Field
The present invention relates generally to sputtering systems, and more specifically to pulsed DC sputtering.
Background
Sputtering historically includes generating a magnetic field in a vacuum chamber and causing a plasma beam in the chamber to strike a sacrificial target, thereby causing the target to sputter (eject) material, which is then deposited as a thin film layer on a substrate, sometimes after reacting with a process gas. Sputtering sources may employ magnetrons that utilize strong electric and magnetic fields to confine charged plasma particles close to the surface of the target. An anode is generally provided to collect electrons from the plasma to maintain plasma neutrality as ions leave to bombard the target.
The industry has evolved over the years in various attempts to maximize sputtering efficiency, decrease power consumption requirements, minimize the heat load of the system, minimize arcing and/or increase the types of substrates that may be used in the system.

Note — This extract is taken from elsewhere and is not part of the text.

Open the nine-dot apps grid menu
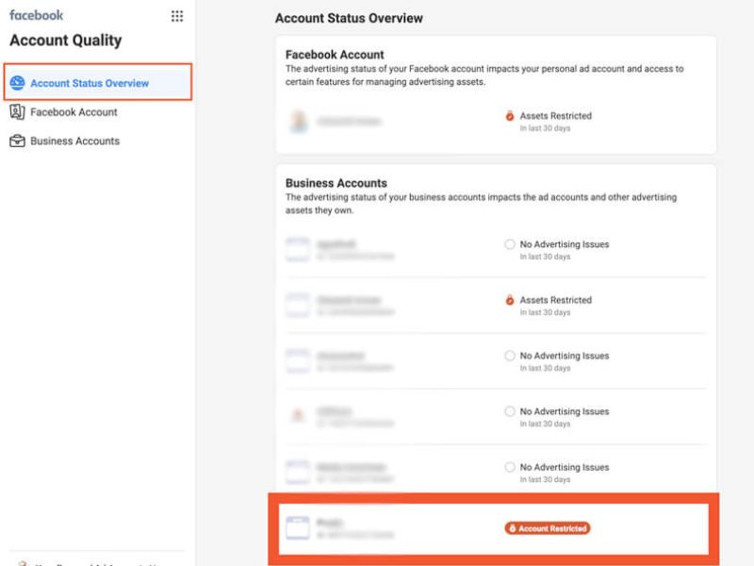Viewport: 754px width, 566px height. tap(177, 16)
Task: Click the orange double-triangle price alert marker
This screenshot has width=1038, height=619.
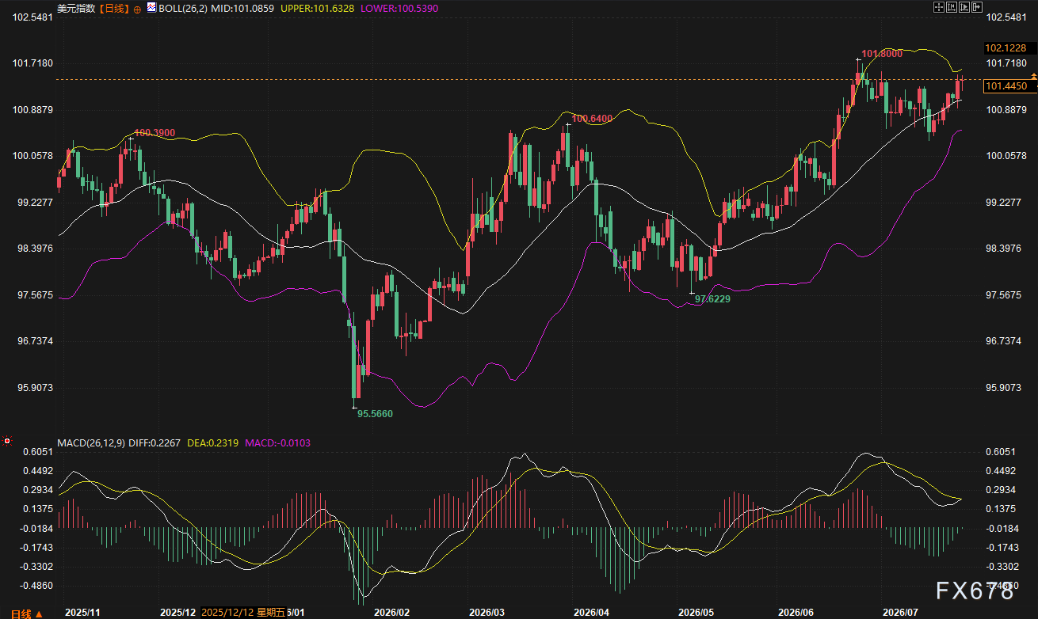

Moreover, sputtering a thin film of, for example, titanium dioxide (TiO2) or silicon dioxide (SiO2) onto a polyethylene substrate presents unique challenges in the industry because polyethylene is a plastic with a low melting point or low heat tolerance. Currently-available sputtering systems, whether DC or AC type systems, require a high heat load to effectuate sputtering and/or the deposition of TiO2 or SiO2, yet this high heat load, caused by a high current density, effectively eliminates polyethylene as a suitable substrate for many intended high power applications. Compounding the problem, if the heat load in the currently-available sputtering systems is lowered to a level that does not melt or otherwise render the polyethylene unsuitable, e.g., by reducing the power applied, the deposition rate is lowered to a point that results in a low-quality deposited layer and/or increases the required time for sputtering to a point that renders the use of polyethylene as a substrate infeasible from a commercial perspective.
There therefore remains a need for a device that provides improved sputtering deposition rates at a lower heat load.